*Source passage*.
Half of Chronic Pain Patients Halt Opioids With Topical Analgesic
JANUARY 10, 2018
Jeffrey Gudin, MDA new study suggests topical analgesics could be an important part of the solution to the ongoing opioid addiction crisis.
The research firm Clarity Science found that nearly half of patients given a topical analgesic after taking opioid painkillers had quit taking opioids within 6 months. In addition, 3 in 10 patients said they were no longer taking any pain medication at all.
Jeffrey Gudin, MD, the lead investigator on the study, said the results are a welcome confirmation of what he’s seen in the clinic.
“The results were indeed a pleasant surprise,” he told MD Magazine. “As a practicing pain management specialist, I can tell you the topical analgesics at least can minimize opioid requirements, but at best we see results similar to the study whereby patients can discontinue opioids completely.”
The study is based on a subset of patients in the recent Optimizing Patient Experience and Response to Topical Analgesics (OPERA) Study. The subset patients had been taking opioids for chronic pain at the start of the study, and then [they] were prescribed a topical analgesic to help with the pain. Patients were re-assessed at 3 months and 6 months.

*Records supplied*.
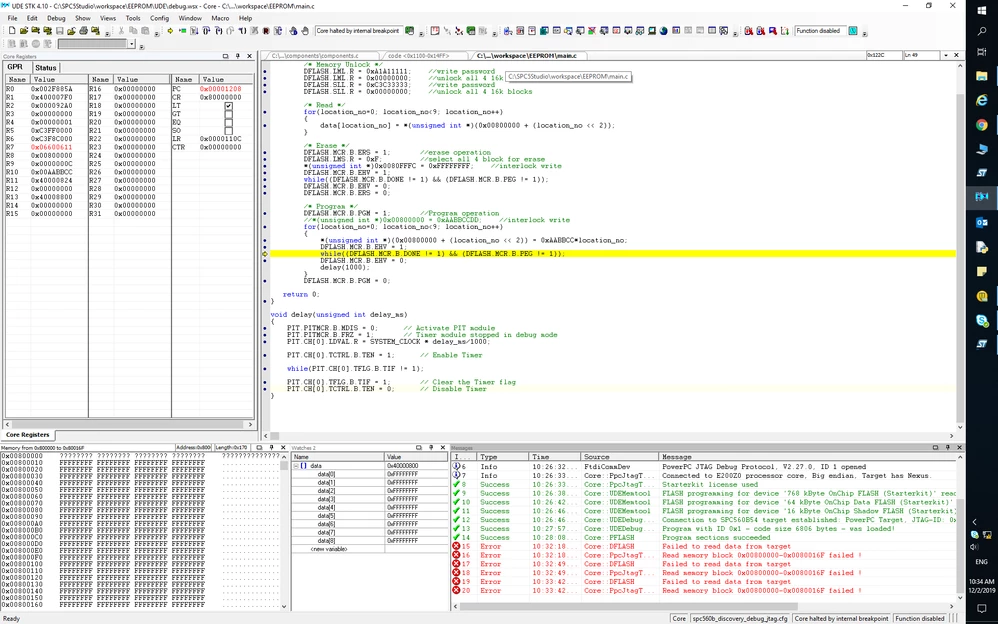Toggle the EQ condition flag checkbox
The width and height of the screenshot is (998, 624).
tap(228, 122)
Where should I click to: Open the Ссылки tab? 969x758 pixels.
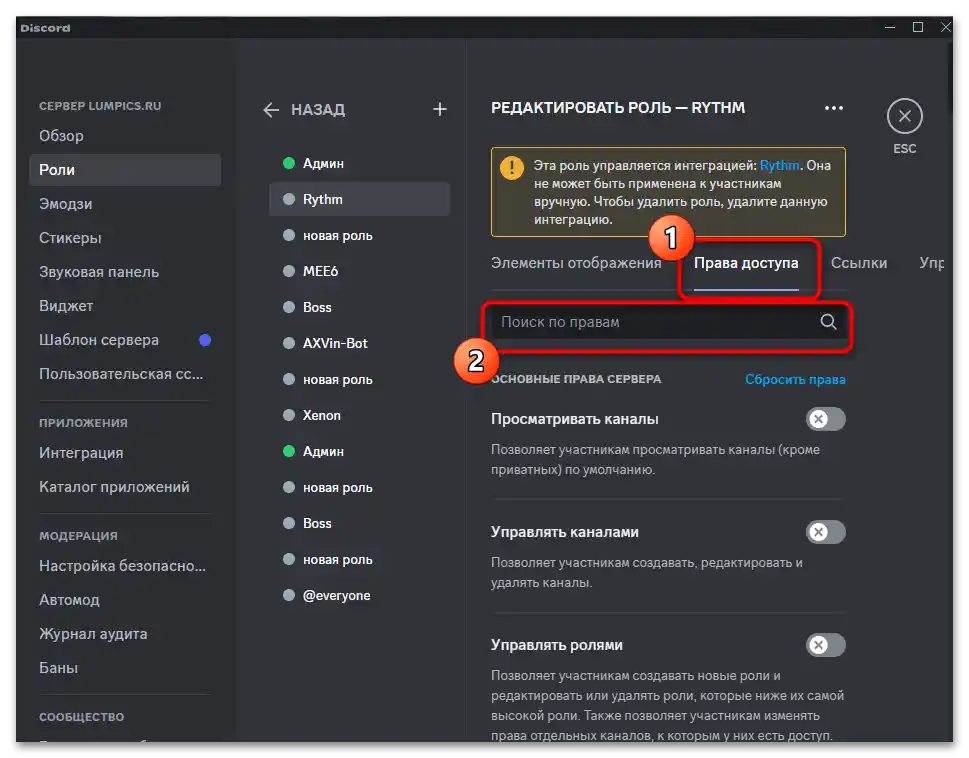click(x=859, y=263)
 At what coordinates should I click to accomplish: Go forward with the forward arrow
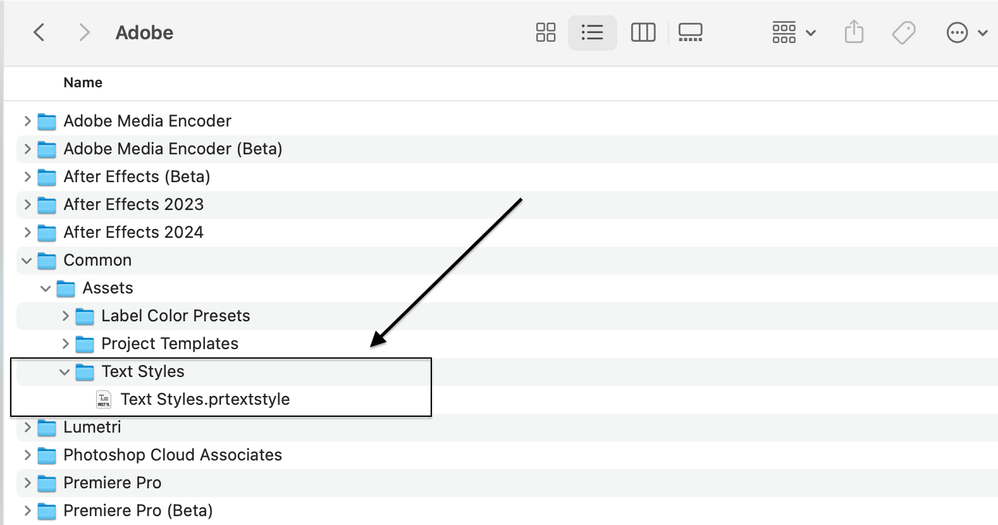[x=85, y=33]
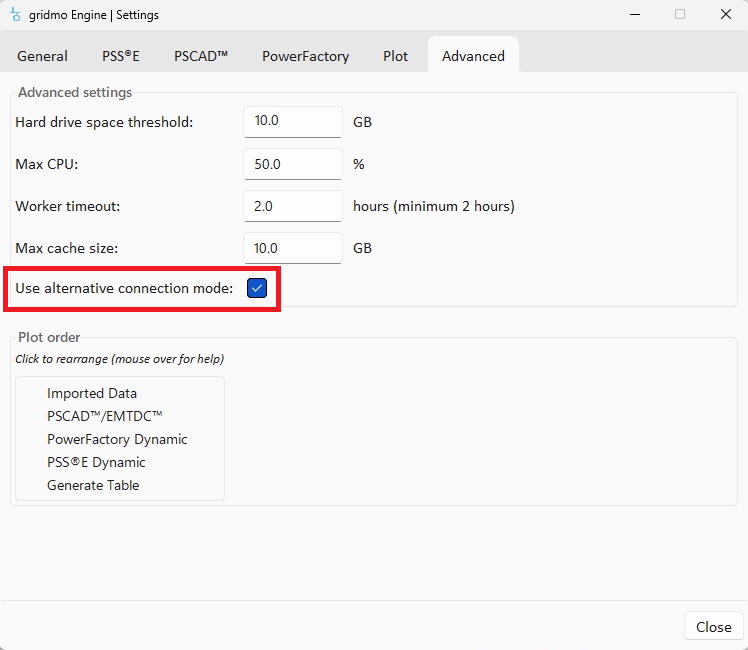748x650 pixels.
Task: Select the PSCAD™ tab
Action: click(201, 56)
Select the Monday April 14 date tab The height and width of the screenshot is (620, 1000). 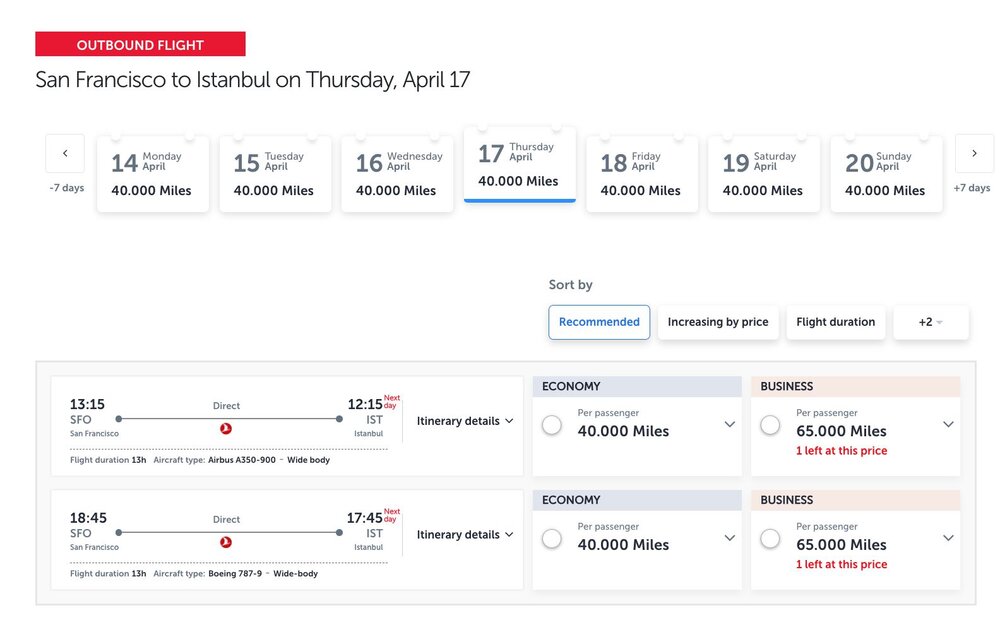153,172
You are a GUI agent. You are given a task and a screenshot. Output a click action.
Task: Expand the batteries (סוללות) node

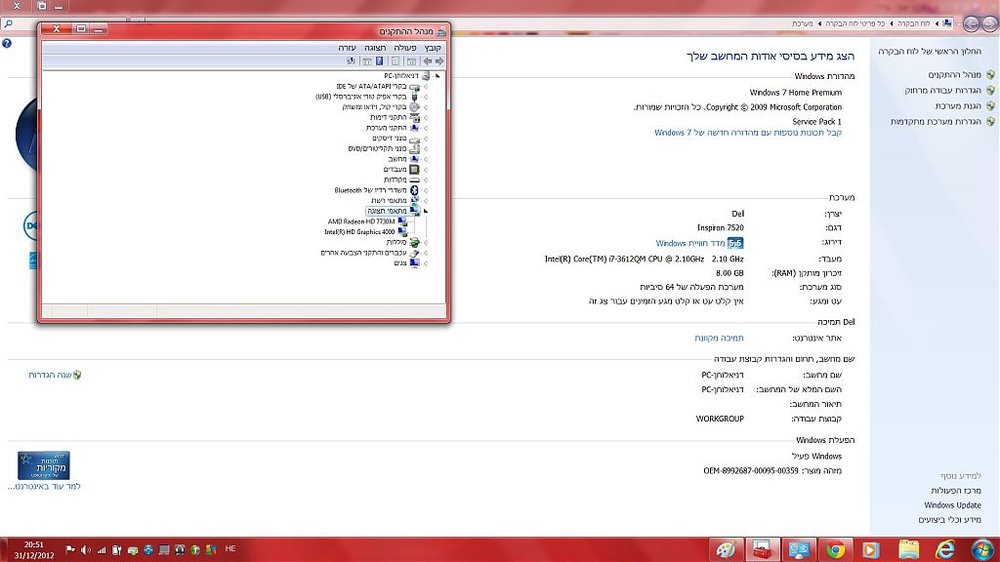click(x=425, y=242)
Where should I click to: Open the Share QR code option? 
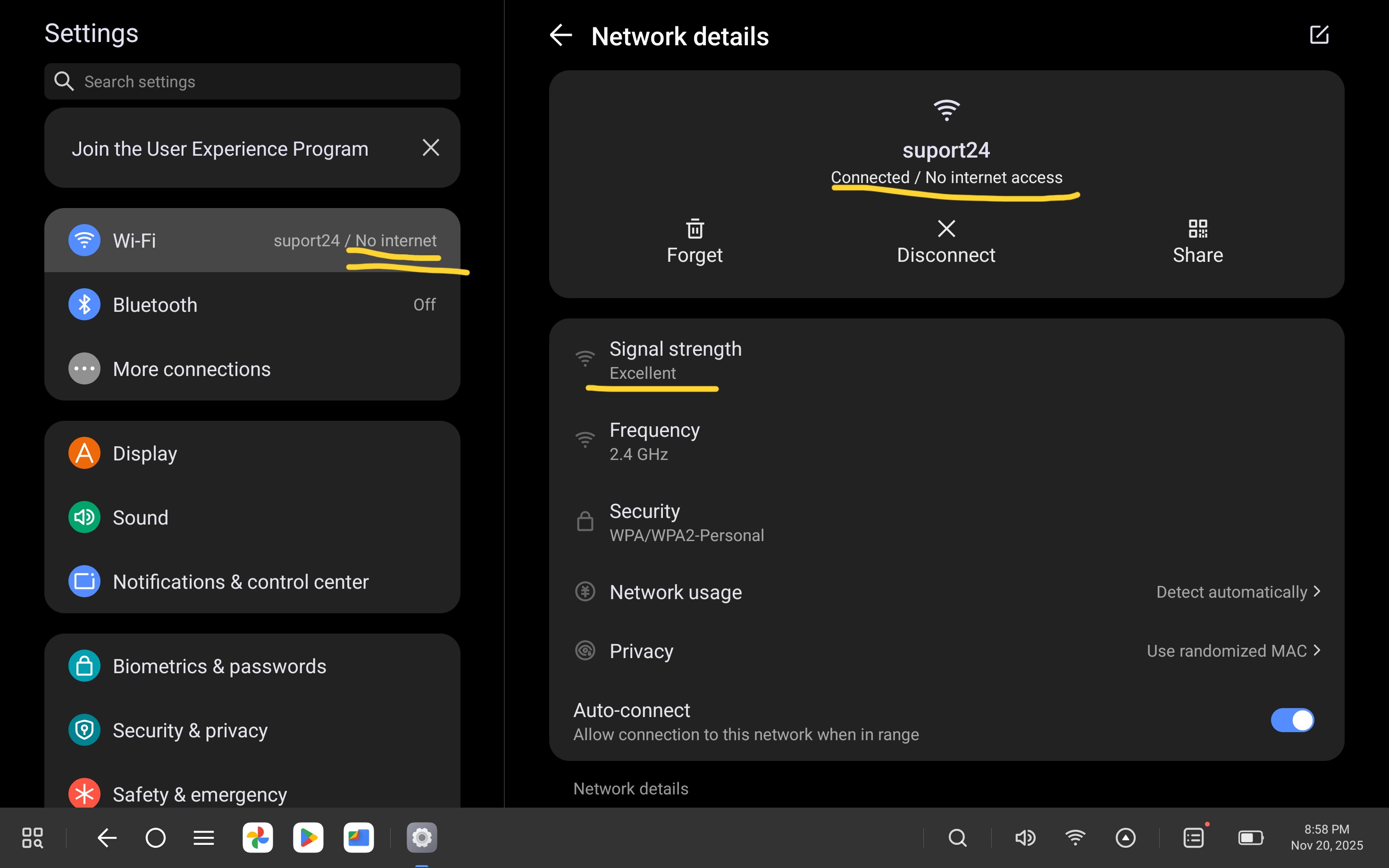coord(1198,242)
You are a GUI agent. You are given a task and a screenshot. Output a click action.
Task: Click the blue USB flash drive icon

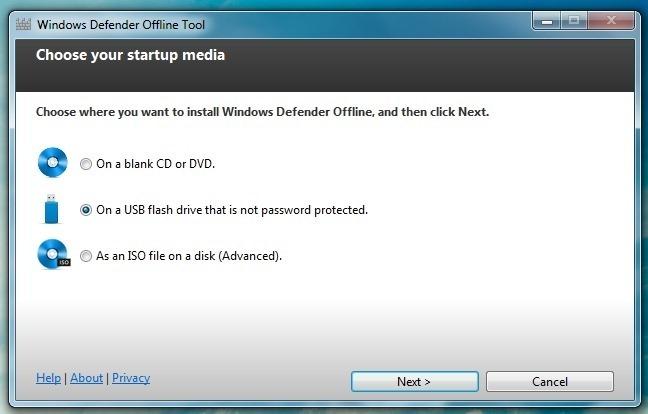[52, 209]
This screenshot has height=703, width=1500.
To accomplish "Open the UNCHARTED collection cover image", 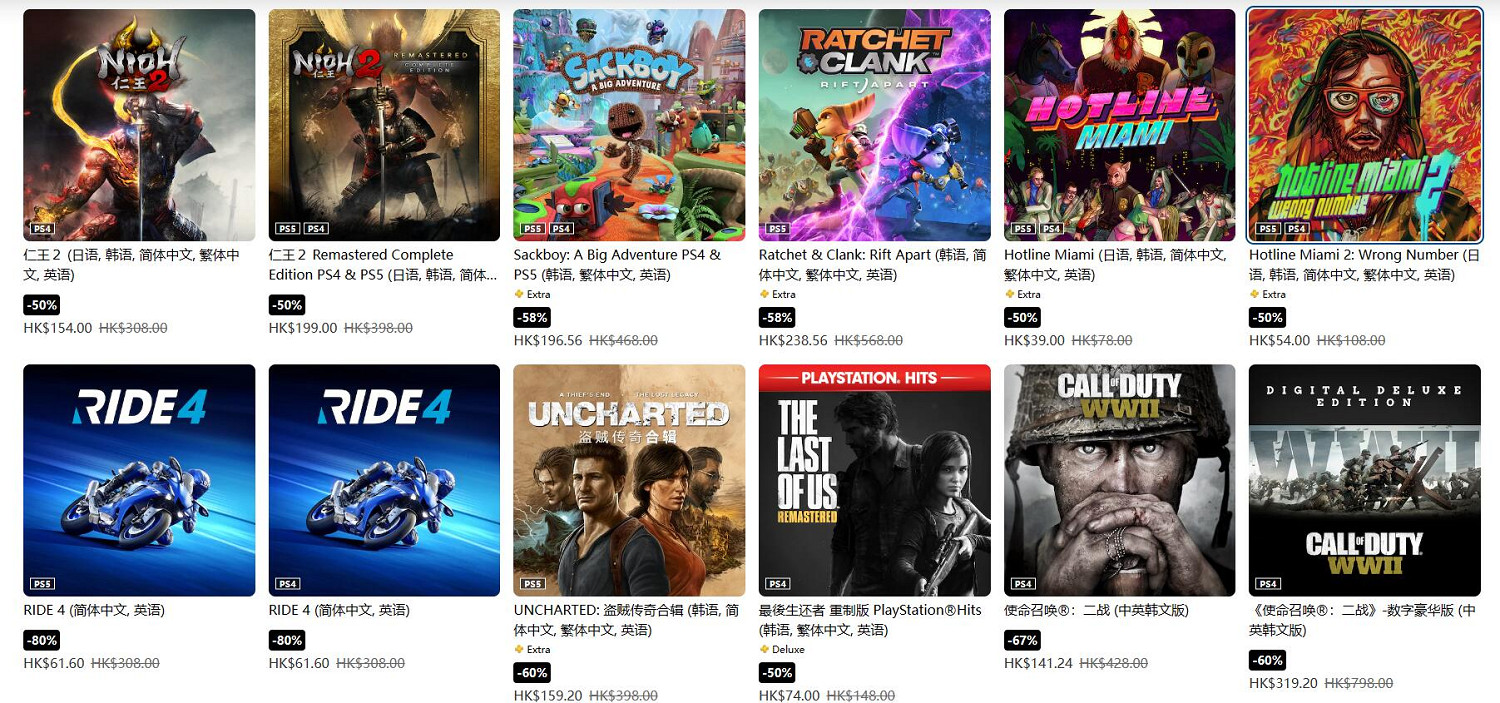I will [629, 480].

*Assignment*.
Please answer from the article on topical analgesics and opioid use above: at what points were the patients in the study re-assessed?

*Output for this exercise*.
At 3 months and 6 months.